### Written task
Output the items from the first line through the line containing "Action: pyautogui.click(x=25, y=21)", inclusive, as a numbered list with blank lines omitted.

========================

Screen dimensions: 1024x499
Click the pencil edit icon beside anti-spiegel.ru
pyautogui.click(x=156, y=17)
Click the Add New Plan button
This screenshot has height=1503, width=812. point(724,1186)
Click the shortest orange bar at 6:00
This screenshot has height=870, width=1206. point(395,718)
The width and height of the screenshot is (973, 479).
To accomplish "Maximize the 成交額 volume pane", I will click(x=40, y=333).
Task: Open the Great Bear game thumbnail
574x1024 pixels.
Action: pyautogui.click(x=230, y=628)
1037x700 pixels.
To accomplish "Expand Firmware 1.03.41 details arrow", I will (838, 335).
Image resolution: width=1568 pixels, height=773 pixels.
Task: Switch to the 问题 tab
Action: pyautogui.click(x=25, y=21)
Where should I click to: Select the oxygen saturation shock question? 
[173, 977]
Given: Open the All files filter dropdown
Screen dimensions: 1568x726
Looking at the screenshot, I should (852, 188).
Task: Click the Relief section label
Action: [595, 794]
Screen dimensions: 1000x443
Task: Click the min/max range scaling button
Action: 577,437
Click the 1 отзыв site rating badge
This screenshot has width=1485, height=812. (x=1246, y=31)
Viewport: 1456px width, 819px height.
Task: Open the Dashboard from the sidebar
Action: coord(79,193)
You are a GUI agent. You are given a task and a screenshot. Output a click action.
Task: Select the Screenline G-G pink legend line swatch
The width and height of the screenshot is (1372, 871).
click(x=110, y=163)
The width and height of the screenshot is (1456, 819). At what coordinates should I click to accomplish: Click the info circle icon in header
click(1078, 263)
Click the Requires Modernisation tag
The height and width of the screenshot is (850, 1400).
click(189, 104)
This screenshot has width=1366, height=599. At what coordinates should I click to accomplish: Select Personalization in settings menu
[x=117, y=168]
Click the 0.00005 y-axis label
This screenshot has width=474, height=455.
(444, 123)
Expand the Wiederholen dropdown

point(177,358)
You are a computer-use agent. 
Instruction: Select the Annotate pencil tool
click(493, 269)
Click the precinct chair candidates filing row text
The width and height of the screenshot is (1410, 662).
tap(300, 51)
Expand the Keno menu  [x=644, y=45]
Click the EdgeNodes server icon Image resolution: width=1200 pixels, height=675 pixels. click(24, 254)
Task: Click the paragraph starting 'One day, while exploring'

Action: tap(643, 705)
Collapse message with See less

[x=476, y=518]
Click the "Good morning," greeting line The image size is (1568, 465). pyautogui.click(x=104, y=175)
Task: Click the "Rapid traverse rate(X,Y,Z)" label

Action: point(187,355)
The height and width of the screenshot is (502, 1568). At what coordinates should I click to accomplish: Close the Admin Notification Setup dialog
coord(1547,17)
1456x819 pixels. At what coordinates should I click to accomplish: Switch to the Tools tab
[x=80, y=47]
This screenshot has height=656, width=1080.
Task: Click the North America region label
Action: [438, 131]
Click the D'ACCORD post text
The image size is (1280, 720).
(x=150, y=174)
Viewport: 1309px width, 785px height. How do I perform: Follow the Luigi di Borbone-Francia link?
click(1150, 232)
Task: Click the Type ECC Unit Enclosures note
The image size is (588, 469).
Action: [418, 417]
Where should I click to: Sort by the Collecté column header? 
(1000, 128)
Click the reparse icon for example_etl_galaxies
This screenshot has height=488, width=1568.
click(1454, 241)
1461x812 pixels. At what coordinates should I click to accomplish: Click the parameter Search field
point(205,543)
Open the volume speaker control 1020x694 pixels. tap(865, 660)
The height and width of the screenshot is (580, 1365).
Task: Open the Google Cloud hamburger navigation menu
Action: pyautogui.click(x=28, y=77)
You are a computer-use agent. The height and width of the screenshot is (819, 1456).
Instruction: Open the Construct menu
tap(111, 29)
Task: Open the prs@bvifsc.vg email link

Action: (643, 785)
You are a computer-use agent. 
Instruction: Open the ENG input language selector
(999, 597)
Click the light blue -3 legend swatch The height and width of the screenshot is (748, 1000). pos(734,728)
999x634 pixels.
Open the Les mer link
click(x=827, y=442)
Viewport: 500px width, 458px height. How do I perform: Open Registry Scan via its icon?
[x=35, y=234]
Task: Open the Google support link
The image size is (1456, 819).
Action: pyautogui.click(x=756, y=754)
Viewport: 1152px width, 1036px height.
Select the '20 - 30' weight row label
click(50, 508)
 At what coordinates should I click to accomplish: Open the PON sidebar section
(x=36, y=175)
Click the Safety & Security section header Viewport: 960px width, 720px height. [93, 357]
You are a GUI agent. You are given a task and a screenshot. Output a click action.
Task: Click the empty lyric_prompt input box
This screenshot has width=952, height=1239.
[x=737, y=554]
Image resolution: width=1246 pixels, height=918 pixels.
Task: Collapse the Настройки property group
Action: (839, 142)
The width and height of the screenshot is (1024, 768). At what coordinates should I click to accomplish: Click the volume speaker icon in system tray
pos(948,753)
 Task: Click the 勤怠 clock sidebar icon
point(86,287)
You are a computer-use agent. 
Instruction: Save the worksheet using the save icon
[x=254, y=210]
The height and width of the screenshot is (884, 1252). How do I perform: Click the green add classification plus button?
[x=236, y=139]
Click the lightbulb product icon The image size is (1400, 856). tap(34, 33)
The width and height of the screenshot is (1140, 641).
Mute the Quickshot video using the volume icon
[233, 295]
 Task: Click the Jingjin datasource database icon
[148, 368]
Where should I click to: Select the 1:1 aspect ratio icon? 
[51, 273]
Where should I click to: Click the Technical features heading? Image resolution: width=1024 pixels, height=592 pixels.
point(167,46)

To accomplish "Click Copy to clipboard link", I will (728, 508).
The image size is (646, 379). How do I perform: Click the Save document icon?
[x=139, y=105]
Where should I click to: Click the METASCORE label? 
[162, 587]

========================

### Exercise solution
1. Screen dimensions: 1024x499
2. Click the pencil edit icon beside anti-spiegel.ru
3. pyautogui.click(x=156, y=17)
4. Click the Add New Plan button
5. This screenshot has height=1503, width=812. point(724,1186)
6. Click the shortest orange bar at 6:00
7. This screenshot has height=870, width=1206. point(395,718)
8. The width and height of the screenshot is (973, 479).
9. To accomplish "Maximize the 成交額 volume pane", I will click(x=40, y=333).
10. Task: Open the Great Bear game thumbnail
11. 574x1024 pixels.
12. Action: pyautogui.click(x=230, y=628)
13. 1037x700 pixels.
14. To accomplish "Expand Firmware 1.03.41 details arrow", I will (838, 335).
15. Image resolution: width=1568 pixels, height=773 pixels.
16. Task: Switch to the 问题 tab
17. Action: pyautogui.click(x=25, y=21)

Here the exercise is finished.